I plan on reading this...am also curious if anyone has read it and how they like it.


----------



## Kirstin (Oct 29, 2008)

I finished the preface and introduction and am a few pages into the actual book.  I like his writing style and know that I am going to enjoy this already.  His writing is much like his speeches - very articulate and eloquent - but at the same time - very down to earth.

PS- I am a conservative but open minded and hopeful about his term.


----------



## pidgeon92 (Oct 27, 2008)

Yep, I just started it yesterday.... Haven't gotten too far yet, finishing another book tonight.


----------



## Kirstin (Oct 29, 2008)

Pigdeon,  Definitely let me what you think - good or bad or both.


----------



## pidgeon92 (Oct 27, 2008)

Kirstin said:


> Pigdeon, Definitely let me what you think - good or bad or both.

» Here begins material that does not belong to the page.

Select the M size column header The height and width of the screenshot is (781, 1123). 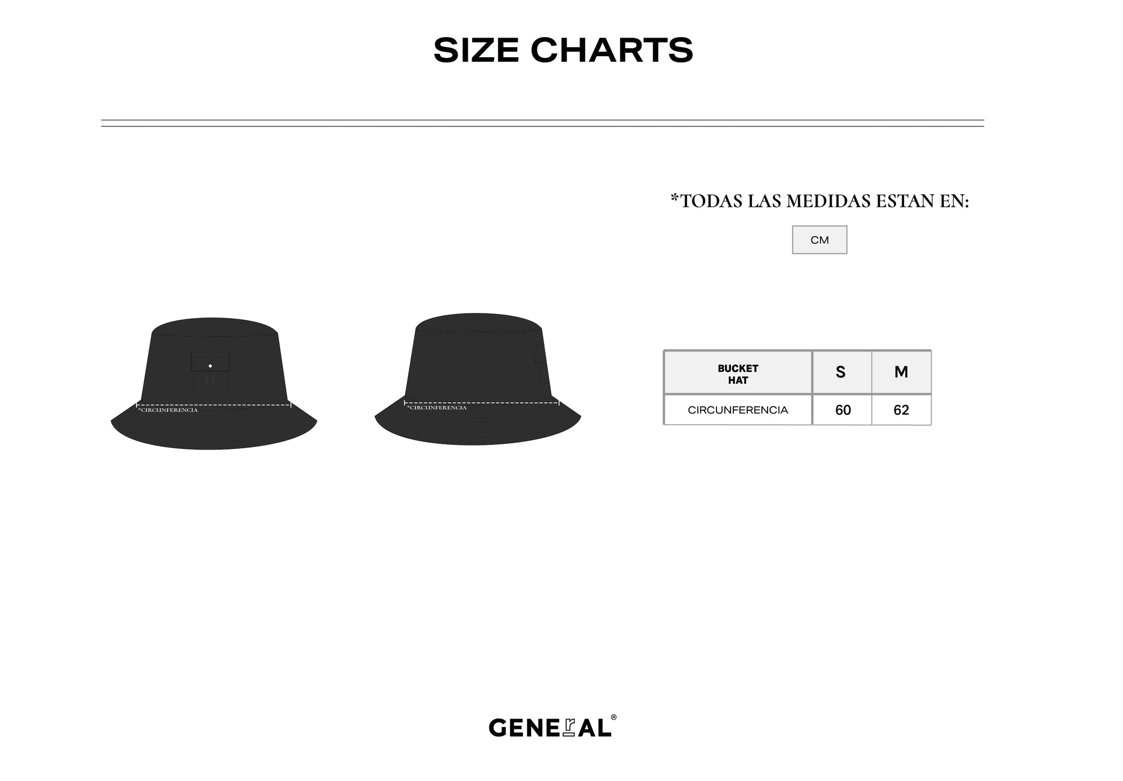point(901,373)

Oh, I shall. I have to admit I am biased in his favor. He was my Senator; I've voted for him more than once. I really admire his (and his campaign's) knowledge and use of the internet. He has been doing a weekly podcast for a couple of years, and he and I agree on most policy issues. I wish I had his ambition.


----------



## Kindled Spirit (Oct 27, 2008)

Kirstin said:


> I finished the preface and introduction and am a few pages into the actual book. I like his writing style and know that I am going to enjoy this already. His writing is much like his speeches - very articulate and eloquent - but at the same time - very down to earth.
> 
> PS- I am a conservative but open minded and hopeful about his term.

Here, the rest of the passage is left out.